I won’t get into the whole thing about our extra expenses
of trying to live without any furniture and most of our belongings, and trying to do everything on the cheap, which caused us some serious
discomfort and hardship, because we have no confidence whatsoever that Atlas
will ever pay us a dime for it. Several less than satisfactory telephone conversations and a look at the Atlas claim form in which they clearly say
they ain’t promisin' nothin’ and may not pay if they don't feel like it, made it quite clear it is going to be fight to get anything out of them.
The truck did arrive on Friday and the driver and crew were
very nice and efficient. Perhaps a little too efficient. If you didn’t watch
them carefully stuff would just get put in the place easiest for them to carry
it to. Cheryl had every box labeled according to the room it went to, and each
room was labeled with little signs, including a brief list of the stuff that
was to go into each. We are still finding boxes labeled “Bedroom 1” or “Kitchen”
stuck in a corner of the garage or next to the shed on the side of the house. One of the crew, probably carrying the patio
heater, broke a brace holding a curtain for the patio; just left the rod and
curtain lying there on the ground which we didn’t discover until after they
were gone. Probably the same guy must have hit is head or a chair on the dining
room hanging lamp, knocking the cover from the ceiling. Again, found that one after
they were gone, too. I hope it was his head and it hurt.
And, stuff is broken. We are still assessing that.
Cheryl’s grandmother’s china teapot is one example. It was wrapped in double
bubble wrap in a box clearly labeled “fragile" and the box was just as
clearly partially crushed. Lots of little things like that. Just the thing you would expect with all that
loading, unloading, loading, unloading, loading and unloading again. One of the
little clauses in the contract says that they aren’t responsible for breakage
of things in boxes if they didn’t pack the things into the boxes. We, that is to say Cheryl,
packed our stuff. The cost to have them do it is uber prohibitive.
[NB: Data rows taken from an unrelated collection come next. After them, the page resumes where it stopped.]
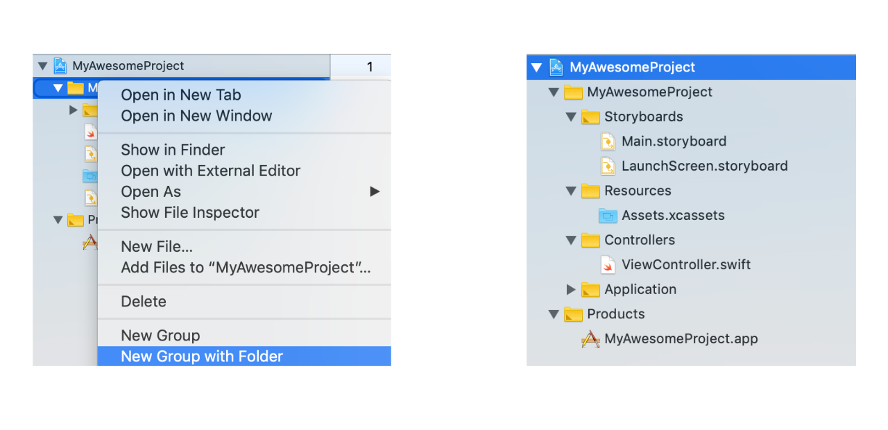Screen dimensions: 888x430
Task: Expand the Application group
Action: 570,289
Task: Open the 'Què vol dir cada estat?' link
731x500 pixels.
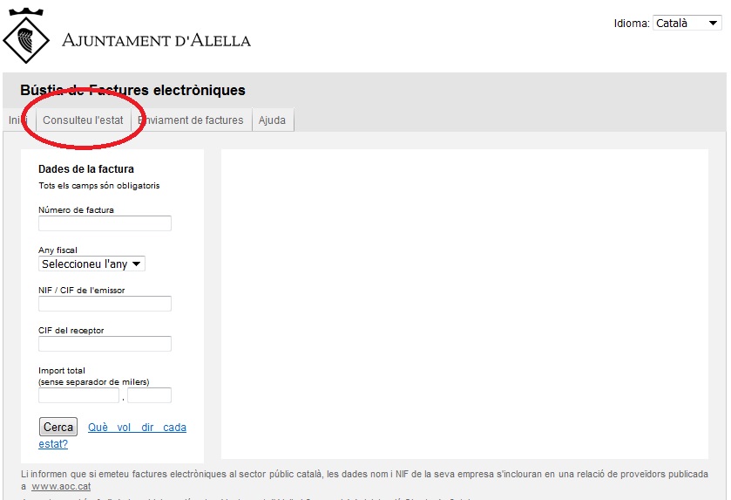Action: [137, 428]
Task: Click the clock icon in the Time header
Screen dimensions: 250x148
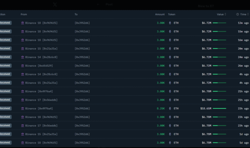Action: 237,14
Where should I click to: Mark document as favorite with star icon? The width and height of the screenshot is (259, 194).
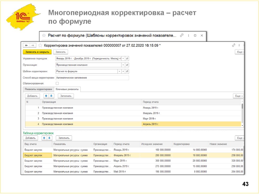[40, 45]
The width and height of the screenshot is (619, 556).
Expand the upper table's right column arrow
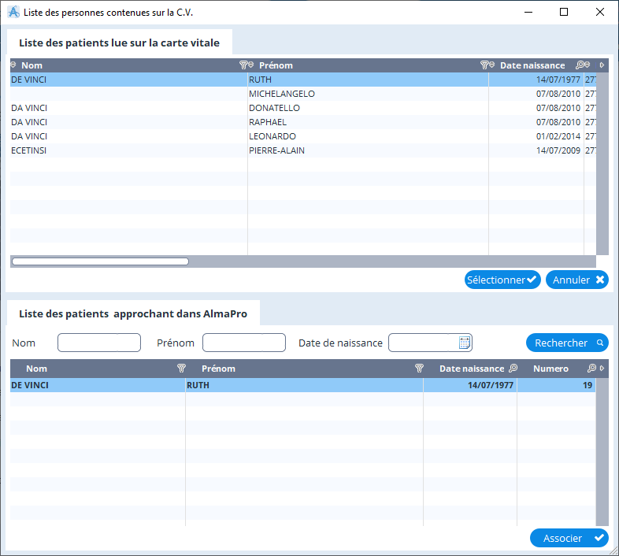point(602,65)
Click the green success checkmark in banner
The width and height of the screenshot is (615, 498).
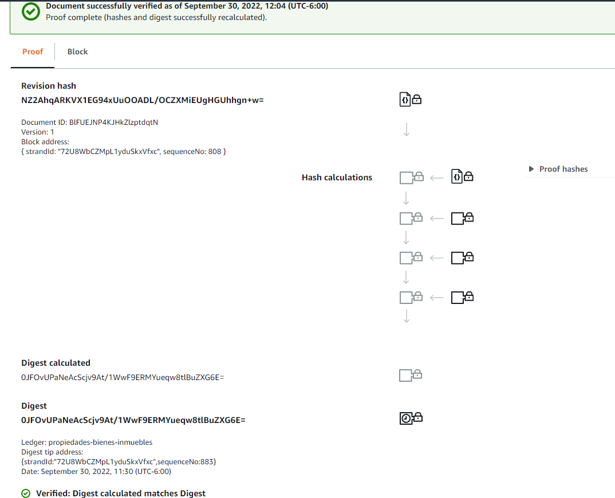point(31,11)

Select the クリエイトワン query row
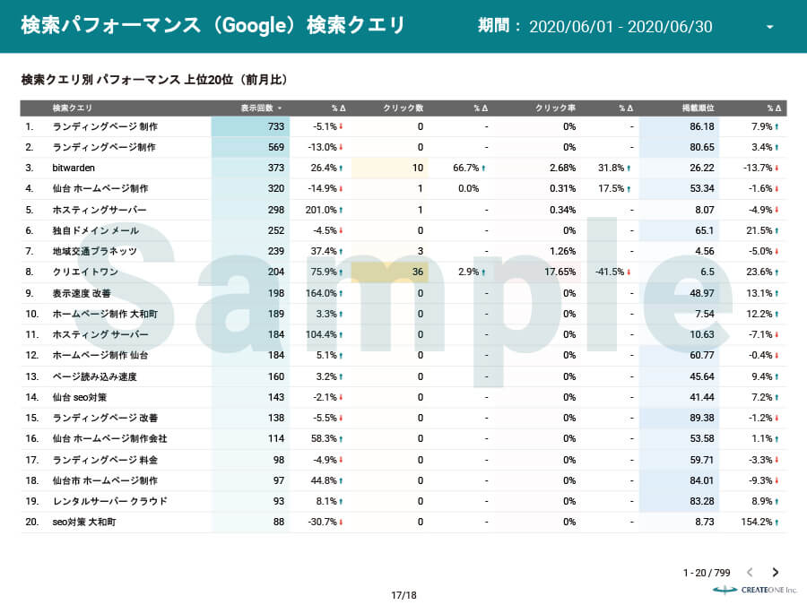(84, 272)
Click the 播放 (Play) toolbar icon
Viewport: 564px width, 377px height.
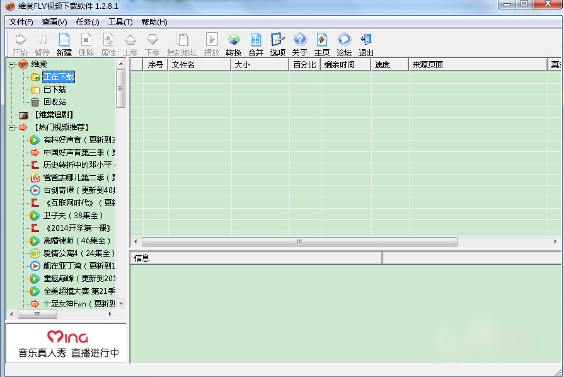(211, 42)
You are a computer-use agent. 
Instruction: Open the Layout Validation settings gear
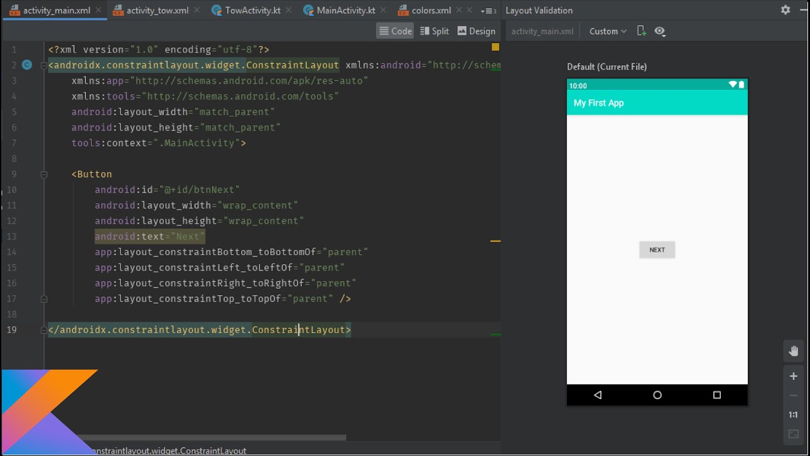[x=785, y=10]
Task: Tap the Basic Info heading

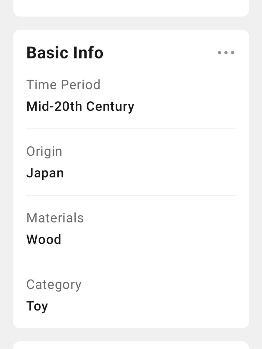Action: pos(65,53)
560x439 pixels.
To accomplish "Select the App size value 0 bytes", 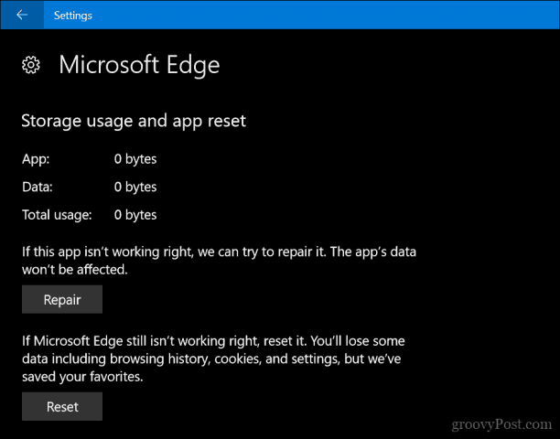I will point(135,159).
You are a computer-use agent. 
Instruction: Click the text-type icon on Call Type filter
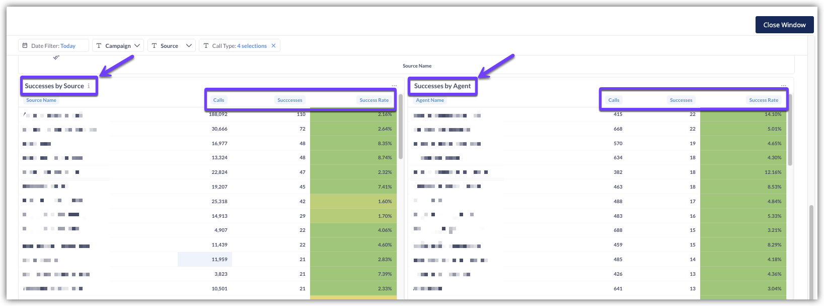[206, 46]
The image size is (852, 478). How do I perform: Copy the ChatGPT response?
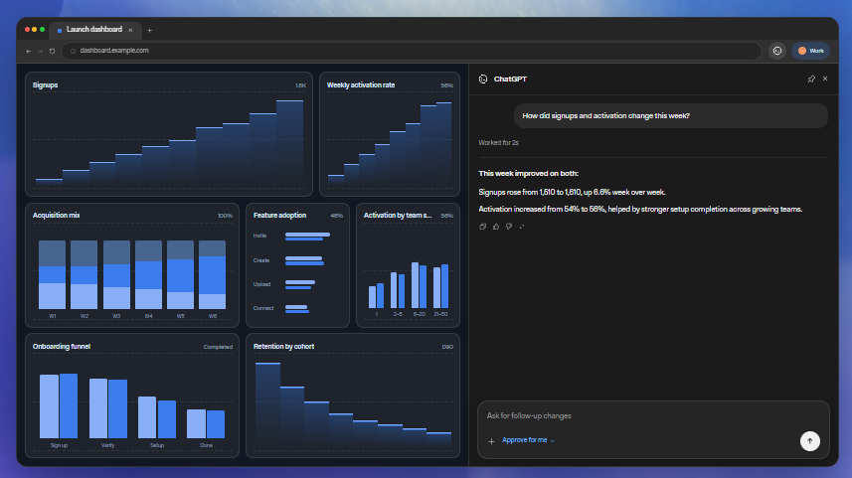tap(482, 227)
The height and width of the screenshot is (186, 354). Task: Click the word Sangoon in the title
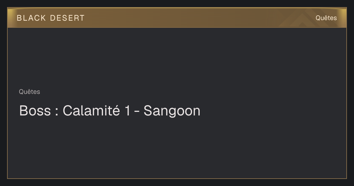pos(172,111)
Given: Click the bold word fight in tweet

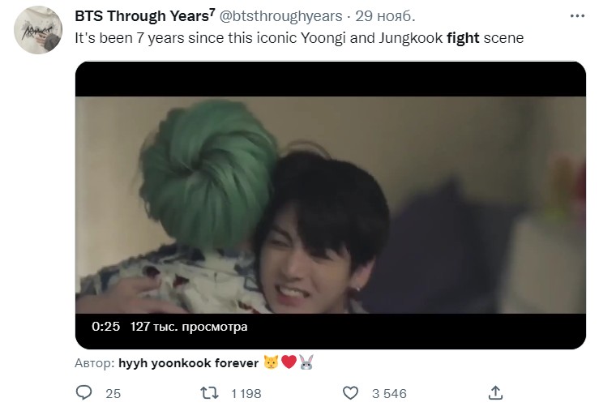Looking at the screenshot, I should point(463,38).
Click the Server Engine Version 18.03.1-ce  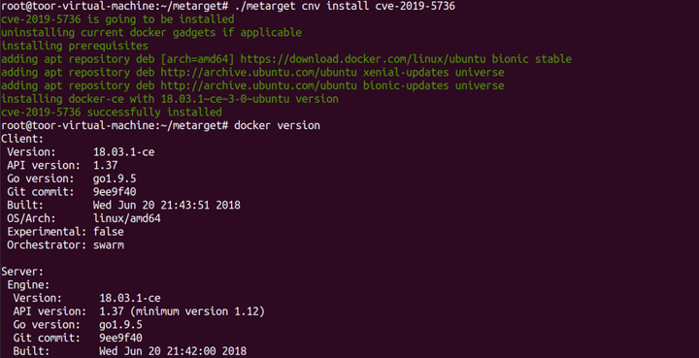tap(130, 299)
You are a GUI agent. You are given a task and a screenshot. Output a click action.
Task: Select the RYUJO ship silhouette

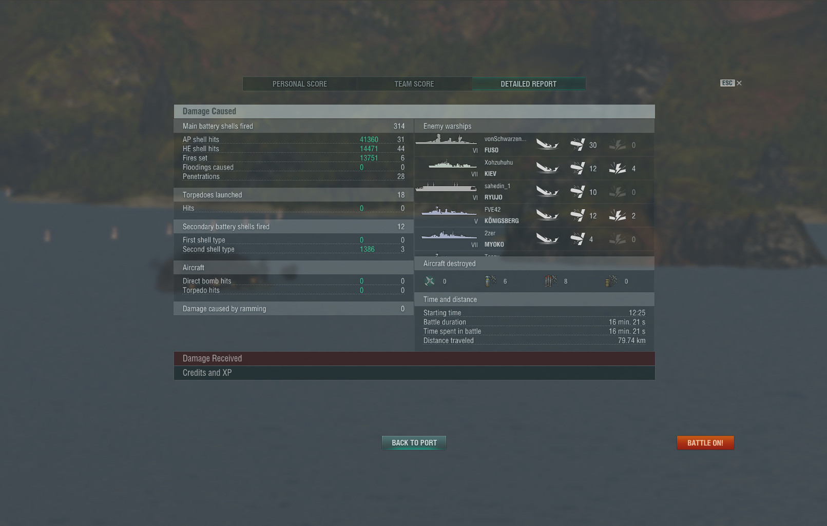(446, 187)
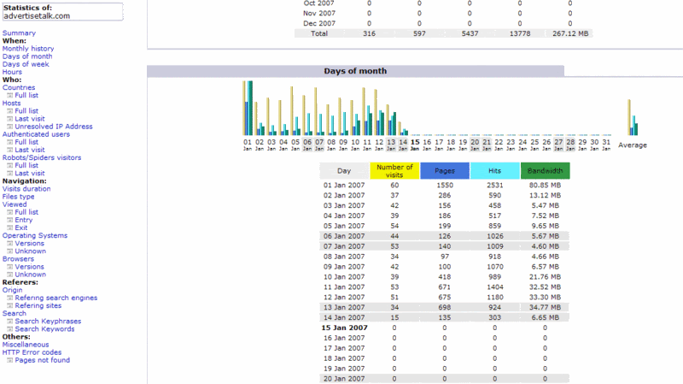Click the icon next to Unresolved IP Address
Image resolution: width=683 pixels, height=384 pixels.
[9, 127]
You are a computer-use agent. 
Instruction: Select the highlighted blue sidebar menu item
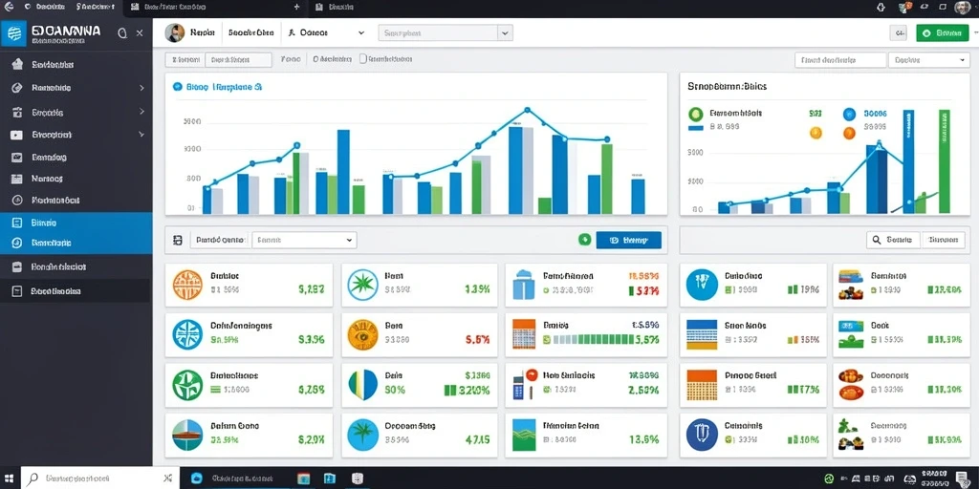coord(76,233)
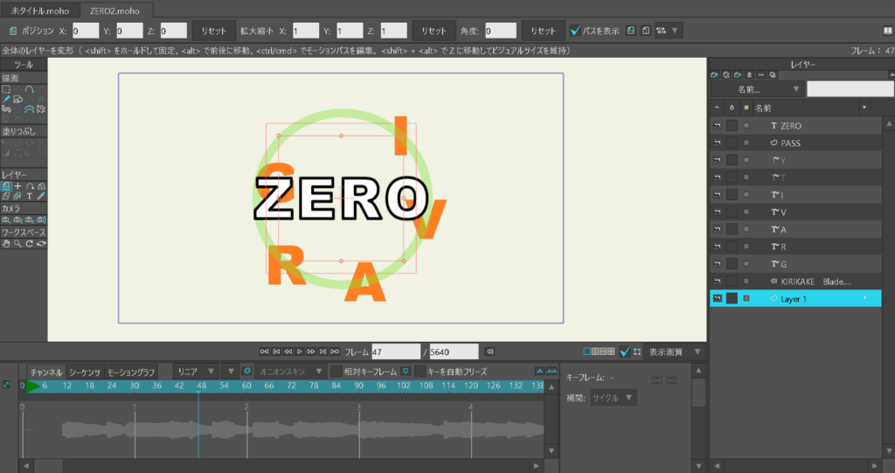Toggle audio mute speaker icon
895x473 pixels.
(x=490, y=351)
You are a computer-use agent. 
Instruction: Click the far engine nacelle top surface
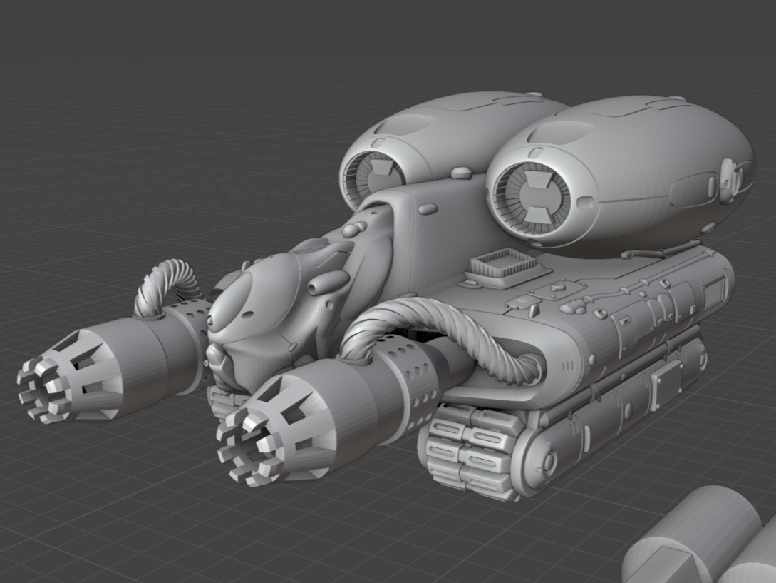456,114
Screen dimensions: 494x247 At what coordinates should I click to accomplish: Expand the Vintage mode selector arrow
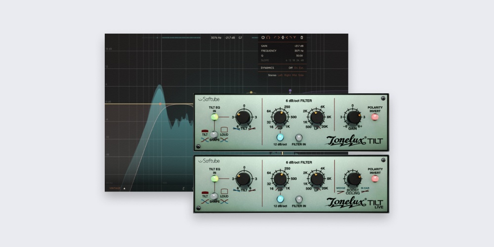click(x=124, y=188)
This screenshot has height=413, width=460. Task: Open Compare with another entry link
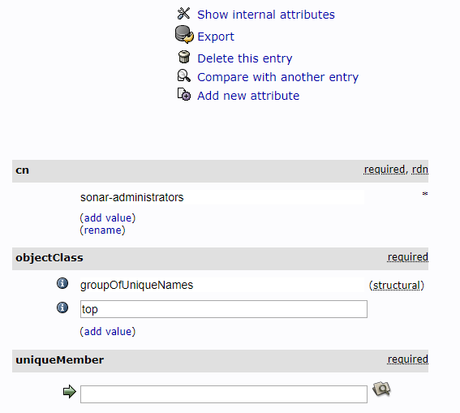pos(277,77)
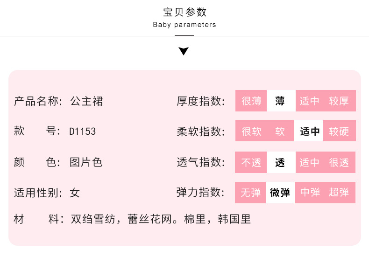
Task: Select 无弹 elasticity option
Action: tap(251, 193)
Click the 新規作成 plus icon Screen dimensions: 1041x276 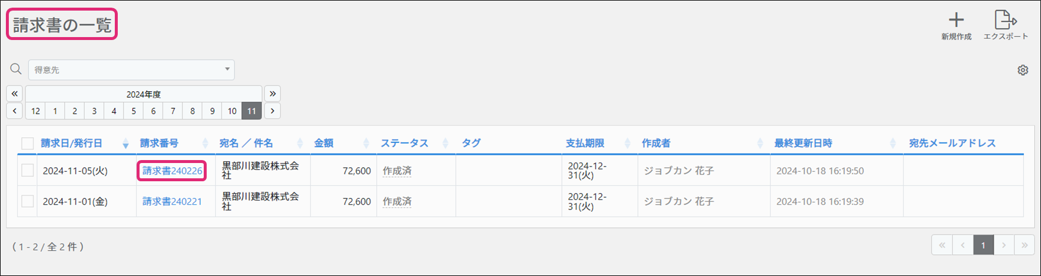[x=956, y=21]
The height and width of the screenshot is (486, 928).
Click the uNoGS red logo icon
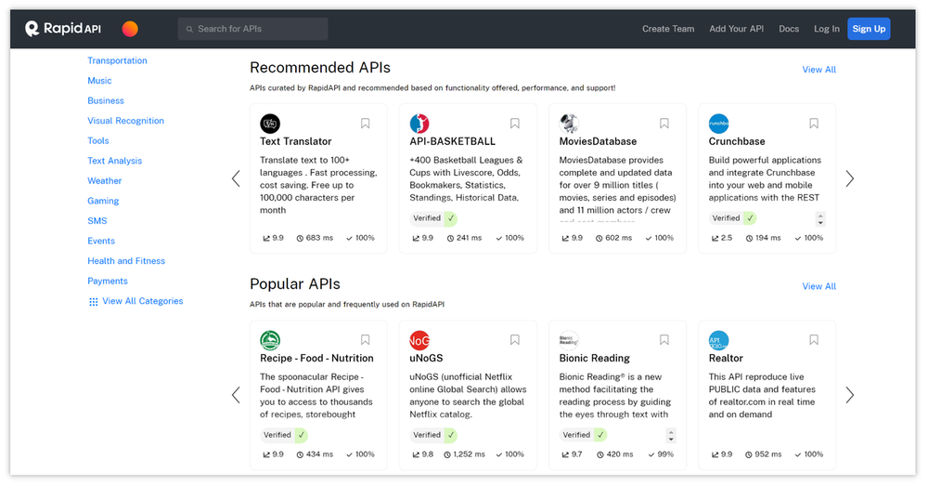(419, 340)
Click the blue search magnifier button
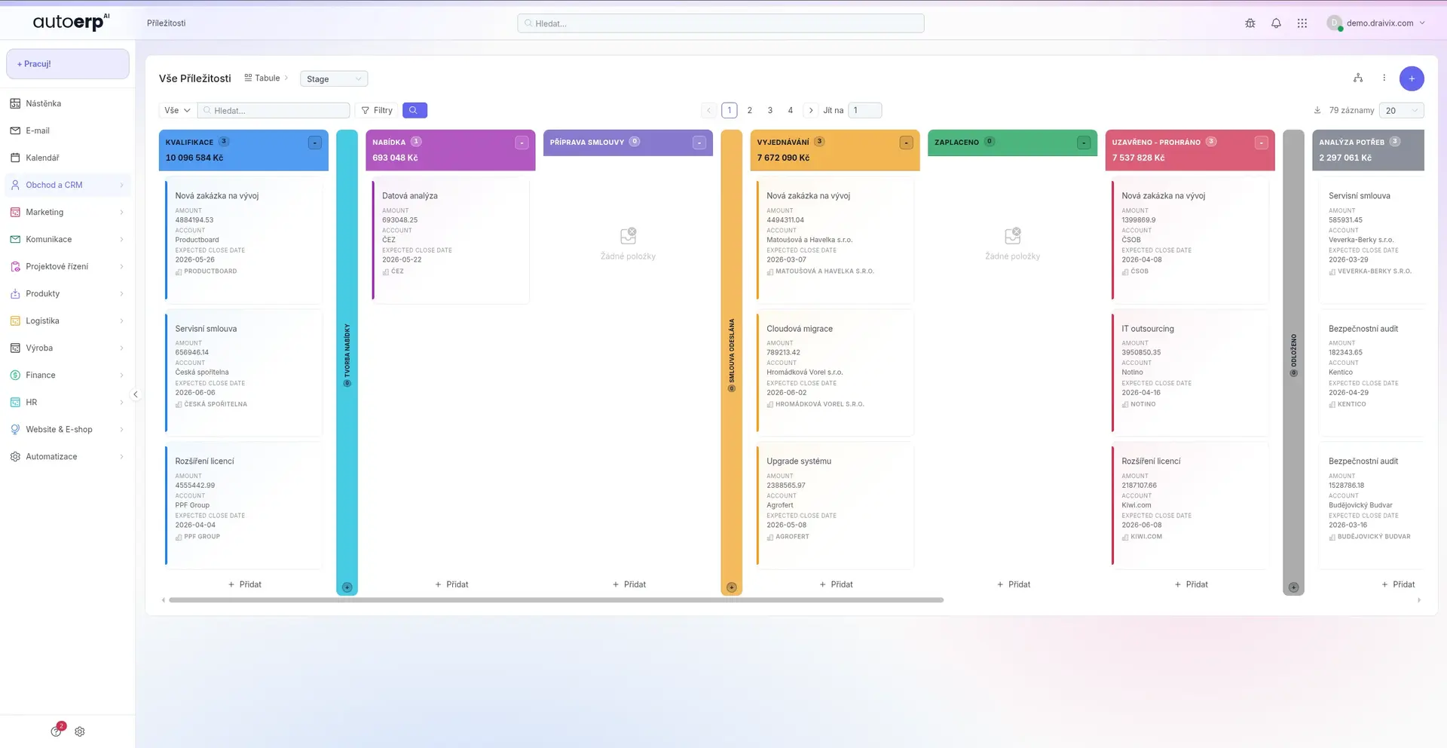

The claim we make to Atlas should be very interesting. For example, just because they didn’t pack the boxes, doesn’t mean they can crush one and break stuff in it. Add to that the breakage of the curtain and hanging light. And on top of that is our extra expenses directly related to them being 5 days late. I suspect that some of you are asking why we didn't just deduct what we think we are owed from the amount we pay them to do the move. Too bad it doesn't work that way. To get our stuff off the truck here in Boise we had to pay the driver right then and there. If we don't pay, he doesn't unload? No tickee, no laundry. So they have our money and now we are going to have to work to get some of it back. What they don’t understand is we know how this works, and we know what buttons to push and levers to pull.
Most importantly, Atlas seems to have forgotten that simple
rule of business. Treat one customer right and he will tell three people.
Treat him wrong and he will tell 20. Wait, that was the old rule. In the case of our modern telecommunication centric society, he can and will tell 200 or maybe even 200,000.